5年後に4兆円市場に? webtoonの成長スピードのすごさ

 まず、webtoonの売上規模や成長スピードを確認しよう。webtoonは韓国で1990年代後半から2000年代初頭に始まったコンテンツであり、その後インターネットやスマートフォンの普及に伴って急速に広まった。現在では韓国だけでなく東アジア圏に加え、欧州や米国、日本でも注目を集めている。

 webtoonの市場規模について正確な統計はないが、QYリサーチ社の調査によると2022年の市場規模は37億ドル(約5500億円)超、29年には7倍以上となる270億ドル(約4兆円)超に成長すると見込まれている。

 また同社のコミックブックに関する調査では、22年に110億ドル超、29年に190億ドル超と予想している。
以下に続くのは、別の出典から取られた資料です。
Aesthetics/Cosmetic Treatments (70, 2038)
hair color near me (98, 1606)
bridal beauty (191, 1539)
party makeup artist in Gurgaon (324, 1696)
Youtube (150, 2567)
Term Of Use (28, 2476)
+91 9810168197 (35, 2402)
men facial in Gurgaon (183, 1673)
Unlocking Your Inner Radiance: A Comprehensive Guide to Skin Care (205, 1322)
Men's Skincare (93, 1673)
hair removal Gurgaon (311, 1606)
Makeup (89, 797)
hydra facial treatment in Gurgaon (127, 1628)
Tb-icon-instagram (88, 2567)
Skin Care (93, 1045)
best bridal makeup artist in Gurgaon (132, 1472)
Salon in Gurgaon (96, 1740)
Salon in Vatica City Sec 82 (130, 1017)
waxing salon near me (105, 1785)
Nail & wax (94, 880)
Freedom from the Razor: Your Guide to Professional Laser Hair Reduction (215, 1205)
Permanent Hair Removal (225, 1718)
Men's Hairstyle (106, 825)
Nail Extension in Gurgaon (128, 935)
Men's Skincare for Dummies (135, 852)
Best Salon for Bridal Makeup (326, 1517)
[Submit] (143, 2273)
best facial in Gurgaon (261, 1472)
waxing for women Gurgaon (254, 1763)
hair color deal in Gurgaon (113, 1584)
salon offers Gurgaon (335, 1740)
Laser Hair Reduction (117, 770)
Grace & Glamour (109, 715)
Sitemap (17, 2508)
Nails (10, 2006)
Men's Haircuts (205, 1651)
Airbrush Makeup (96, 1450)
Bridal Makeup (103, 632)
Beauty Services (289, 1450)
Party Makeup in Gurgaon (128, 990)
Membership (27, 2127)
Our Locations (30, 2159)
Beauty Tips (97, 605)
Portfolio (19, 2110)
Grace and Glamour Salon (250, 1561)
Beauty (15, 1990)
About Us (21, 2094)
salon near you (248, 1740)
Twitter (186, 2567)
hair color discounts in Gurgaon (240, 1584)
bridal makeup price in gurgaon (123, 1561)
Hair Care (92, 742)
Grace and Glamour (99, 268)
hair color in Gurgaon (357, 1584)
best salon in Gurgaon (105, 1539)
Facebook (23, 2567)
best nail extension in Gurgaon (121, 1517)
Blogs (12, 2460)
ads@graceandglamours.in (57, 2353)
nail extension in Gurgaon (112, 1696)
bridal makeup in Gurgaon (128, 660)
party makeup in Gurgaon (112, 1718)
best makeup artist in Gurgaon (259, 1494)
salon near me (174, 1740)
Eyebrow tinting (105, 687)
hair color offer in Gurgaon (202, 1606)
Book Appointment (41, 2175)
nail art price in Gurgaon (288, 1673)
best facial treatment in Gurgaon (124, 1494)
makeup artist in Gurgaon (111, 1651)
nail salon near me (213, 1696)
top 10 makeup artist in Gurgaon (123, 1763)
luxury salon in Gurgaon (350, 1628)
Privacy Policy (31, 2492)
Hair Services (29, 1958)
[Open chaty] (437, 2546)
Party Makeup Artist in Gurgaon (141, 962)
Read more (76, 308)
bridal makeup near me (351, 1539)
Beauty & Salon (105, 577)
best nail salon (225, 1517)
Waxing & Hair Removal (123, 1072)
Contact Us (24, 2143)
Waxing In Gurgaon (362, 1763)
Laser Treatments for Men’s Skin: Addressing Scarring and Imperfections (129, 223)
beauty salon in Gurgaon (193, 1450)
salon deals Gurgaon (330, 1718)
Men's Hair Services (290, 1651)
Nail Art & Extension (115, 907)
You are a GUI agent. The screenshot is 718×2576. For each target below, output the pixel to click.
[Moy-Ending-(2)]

にわかに信じ難い差だが、それだけ成長が期待されている分野なのだ。

 なお日本国内に限定した場合、出版科学研究所の調査によるとマンガ/コミックの市場規模は21年に6000億円超となっている。電子コミックの普及や大ヒット作の登場などにより、18年の4000億円超から急成長中だ。

 そのうちwebtoonが占める割合は10%程度であり、世界市場と比較すると日本国内のwebtoonはまだまだ発展途上にあるといえる。